Entrega e prisão de Jesus.
[47] Estando ele ainda a falar, eis que chega Judas, um dos doze, e com ele uma grande multidão com espadas e varapaus, enviada pelos príncipes dos sacerdotes e pelos anciãos do povo. •
[48] O traidor tinha-lhes dado este sinal: "Aquele a quem eu der um ósculo, é esse; prendrei-o." •
[49] Aproximando-se logo de Jesus, disse: "Salve Mestre." E deu-lhe um ósculo. •
[50] Jesus disse-lhe: "Amigo, a que vieste !" Então avançaram, lançaram mão de Jesus, e prenderam-no.
[51] E eis que um dos que estavam com Jesus, estendendo a mão, desembainhou a sua espada, e, ferindo um servo do sumo pontífice, lhe cortou uma orelha. •
[52] Jesus disse-Ihe: "Mete a tua espada no seu lugar, porque todos os que tomarem espada 1 (por autoridade própria), morrerão à espada. •
Todos os que tomarem espada por autoridade própria, para exercerem vingança, merecem morrer à espada.

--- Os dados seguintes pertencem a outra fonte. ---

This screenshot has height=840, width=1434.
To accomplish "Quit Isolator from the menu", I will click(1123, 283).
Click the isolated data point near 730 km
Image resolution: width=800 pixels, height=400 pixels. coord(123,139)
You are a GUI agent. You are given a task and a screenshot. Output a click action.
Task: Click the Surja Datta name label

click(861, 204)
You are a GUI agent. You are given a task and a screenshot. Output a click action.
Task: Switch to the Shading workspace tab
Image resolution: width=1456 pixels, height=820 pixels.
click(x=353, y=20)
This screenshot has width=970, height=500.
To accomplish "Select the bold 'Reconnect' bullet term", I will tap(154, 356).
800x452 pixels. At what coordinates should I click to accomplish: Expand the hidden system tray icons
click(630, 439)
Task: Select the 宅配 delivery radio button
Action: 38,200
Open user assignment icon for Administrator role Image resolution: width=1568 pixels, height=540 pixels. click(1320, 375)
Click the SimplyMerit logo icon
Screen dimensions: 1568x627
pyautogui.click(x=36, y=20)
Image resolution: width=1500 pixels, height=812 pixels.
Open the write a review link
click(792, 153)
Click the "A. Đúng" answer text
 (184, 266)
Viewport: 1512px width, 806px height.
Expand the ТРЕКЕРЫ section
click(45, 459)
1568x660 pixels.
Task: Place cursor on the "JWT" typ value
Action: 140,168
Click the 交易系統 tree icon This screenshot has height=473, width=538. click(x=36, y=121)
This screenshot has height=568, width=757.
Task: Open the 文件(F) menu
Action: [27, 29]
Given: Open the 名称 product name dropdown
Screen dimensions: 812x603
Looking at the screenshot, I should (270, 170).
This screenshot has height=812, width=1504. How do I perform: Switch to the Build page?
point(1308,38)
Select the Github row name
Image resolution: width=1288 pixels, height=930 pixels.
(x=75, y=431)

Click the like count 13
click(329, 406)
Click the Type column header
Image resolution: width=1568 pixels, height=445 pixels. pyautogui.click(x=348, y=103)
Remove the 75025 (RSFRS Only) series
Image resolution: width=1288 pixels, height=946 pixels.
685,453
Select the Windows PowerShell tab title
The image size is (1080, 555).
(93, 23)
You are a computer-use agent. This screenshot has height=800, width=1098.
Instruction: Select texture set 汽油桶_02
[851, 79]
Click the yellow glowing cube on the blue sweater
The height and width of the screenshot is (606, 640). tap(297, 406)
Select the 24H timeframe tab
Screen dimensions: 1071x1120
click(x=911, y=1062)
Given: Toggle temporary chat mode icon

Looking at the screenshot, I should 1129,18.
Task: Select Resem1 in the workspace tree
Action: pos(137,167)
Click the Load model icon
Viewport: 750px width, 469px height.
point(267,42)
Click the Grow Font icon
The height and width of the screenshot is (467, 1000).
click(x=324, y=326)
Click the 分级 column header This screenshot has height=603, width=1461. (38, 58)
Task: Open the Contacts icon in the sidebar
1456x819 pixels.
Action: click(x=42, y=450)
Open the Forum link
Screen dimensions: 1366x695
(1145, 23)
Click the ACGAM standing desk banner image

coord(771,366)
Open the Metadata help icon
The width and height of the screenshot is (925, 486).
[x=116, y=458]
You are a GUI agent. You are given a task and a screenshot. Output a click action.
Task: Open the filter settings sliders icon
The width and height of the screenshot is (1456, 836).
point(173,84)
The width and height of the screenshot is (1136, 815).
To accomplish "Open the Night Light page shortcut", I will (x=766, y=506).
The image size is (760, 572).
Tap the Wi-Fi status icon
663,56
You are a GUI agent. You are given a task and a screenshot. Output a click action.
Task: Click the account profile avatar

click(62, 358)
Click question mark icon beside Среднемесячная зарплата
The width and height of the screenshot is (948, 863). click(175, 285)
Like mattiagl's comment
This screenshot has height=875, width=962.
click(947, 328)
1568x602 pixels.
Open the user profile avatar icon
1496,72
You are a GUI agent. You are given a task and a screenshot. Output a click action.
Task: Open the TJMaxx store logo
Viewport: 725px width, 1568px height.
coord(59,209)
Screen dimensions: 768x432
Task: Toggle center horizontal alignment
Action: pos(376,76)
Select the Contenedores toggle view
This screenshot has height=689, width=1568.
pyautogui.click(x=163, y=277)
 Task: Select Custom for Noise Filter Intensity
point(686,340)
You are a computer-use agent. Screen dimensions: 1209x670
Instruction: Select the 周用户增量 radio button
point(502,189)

[53] Julgas porventura que eu não posso rogar a meu Pai, e que ele me não porá aqui logo mais de doze legiões de anjos? •
[54] Como, pois, se cumprirão as Escrituras segundo as quais assim deve suceder?" •
[55] Depois, Jesus disse à multidão: "Vós viestes armados de espadas e de varapaus para me prender, como se faz a um salteador. Todos os dias estava eu sentado entre vós ensinando no templo, e não me prendestes. •
[56] Mas tudo isto aconteceu para que se cumprissem as Escrituras dos profetas." Então todos os discípulos o abandonaram e fugiram. •
Em casa de Caifás.
[57] Os que tinham prendido Jesus Ievaram-no a casa de Caifás, sumo sacerdote, onde se tinham reunido os escribas e os anciãos. •
[58] Pedro seguia-o de longe, até ao átrio do príncipe dos sacerdotes. E, tendo entrado, sentou-se com os servos para ver o fim de tudo isto. •
[59] Entretanto os príncipes dos sacerdotes e todo o conselho procuravam algum falso testemunho contra Jesus, a fim de o entregarem à morte, •
[60] e não o encontravam, posto que se tivessem apresentado muitas testemunhas falsas. Por último, chegaram duas testemunhas, •
[61] que declararam: "Este homem disse: Posso destruir o templo de Deus e reedificá-lo em três dias." •
[62] Levantando-se, o príncipe dos sacerdotes disse-lhe: "Nada respondes ao que estes depõem contra ti?"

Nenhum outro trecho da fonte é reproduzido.